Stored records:

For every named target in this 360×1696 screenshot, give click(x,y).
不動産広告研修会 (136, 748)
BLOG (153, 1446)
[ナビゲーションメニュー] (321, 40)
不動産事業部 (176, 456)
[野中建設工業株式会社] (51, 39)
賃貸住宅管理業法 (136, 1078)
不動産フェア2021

■ **TASK INSTRUCTIONS**:
Reproduce all of the records, keeping every character unchanged.

■ **REPLY TO THE EXERCISE**:
For every named target in this 360×1696 screenshot, give click(x,y).
不動産広告研修会 (136, 748)
BLOG (153, 1446)
[ナビゲーションメニュー] (321, 40)
不動産事業部 (176, 456)
[野中建設工業株式会社] (51, 39)
賃貸住宅管理業法 (136, 1078)
不動産フェア2021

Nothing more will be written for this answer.